Masa depan pemain pun otomatis menjadi tidak
jelas. Dengan berhentinya kompetisi, para pemain kehilangan panggung untuk
bermain. Ketika para pemain tidak bisa bertanding, bukan hanya kemampuan yang
tidak terasah, periuk nasi mereka pun terancam.

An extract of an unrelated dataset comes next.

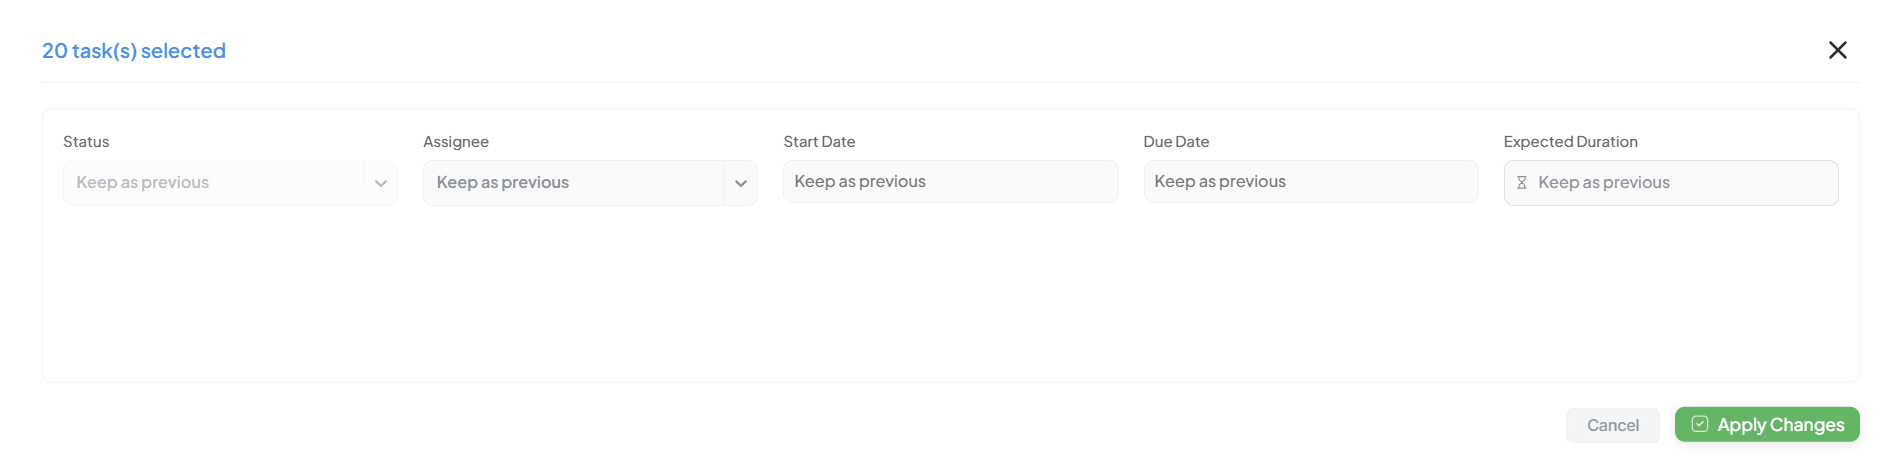Open the Status combo box
Screen dimensions: 1893x471
pos(214,183)
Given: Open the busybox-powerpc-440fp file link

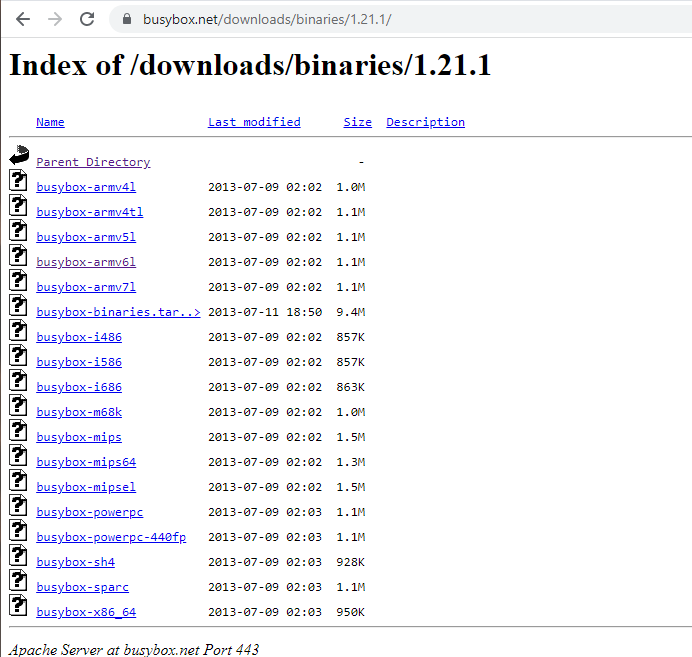Looking at the screenshot, I should coord(111,537).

Unjuk rasa yang dilakukan the Jakmania, Selasa (5/5), di depan Istana Merdeka menunjukkan
bahwa masyarakat pun terganggu dengan perseteruan yang tidak berujung. Pecinta
sepak bola kehilangan tontonan yang bisa menghilangkan kepenatan. Seperti
pernah dikatakan penyanyi seriosa Luciano Pavarotti, “Musik seperti halnya olahraga, harus bisa dinikmati oleh semua
orang.“
Jalan revolusi
Pengalaman sejarah menunjukkan, jalan revolusi
bukanlah solusi terbaik. Bahkan pengalaman Revolusi Prancis mengajarkan bahwa
revolusi akhirnya memakan anaknya sendiri. Apalagi ketika tidak ada orang
kuat yang memimpin revolusi.
Oleh karena itu, ketika saya diminta untuk
menjadi Ketua Tim Ad Hoc Sinergi, bersama 11 anggota tim lainnya, saya
mencoba melakukan identifikasi masalah. Apa saja faktor-faktor yang
menyebabkan persepakbolaan Indonesia masuk ke sesuatu yang disebut sebagai end-process. Dari sanalah baru dicoba
diidentifikasi apa saja hal-hal yang bisa dipakai untuk u-turn agar
persepakbolaan Indonesia tidak terjerembap ke jurang kehancuran.
Tiga hal yang kemudian menjadi perhatian untuk
di lakukan perbaikan, yaitu organisasi dan transparansi, kompetisi dan
pembinaan, serta tim nasional dan prestasi. Tim Ad Hoc Sinergi mencoba
merumuskan organisasi seperti apa yang perlu dibangun PSSI ke depan agar bisa
menggulirkan kompetisi yang berkualitas dan akhirnya melahirkan tim nasional
yang bisa dibanggakan.
Untuk memiliki kompetisi yang berkualitas
setidaknya ada 12 faktor yang harus diperhatikan, mulai organisasi, standar
teknik, jumlah penonton, governance,
pemasaran, skala bisnis, pelaksanaan pertandingan, dukungan media massa,
kualitas stadion, pengelolan klub, hingga urusan logistik.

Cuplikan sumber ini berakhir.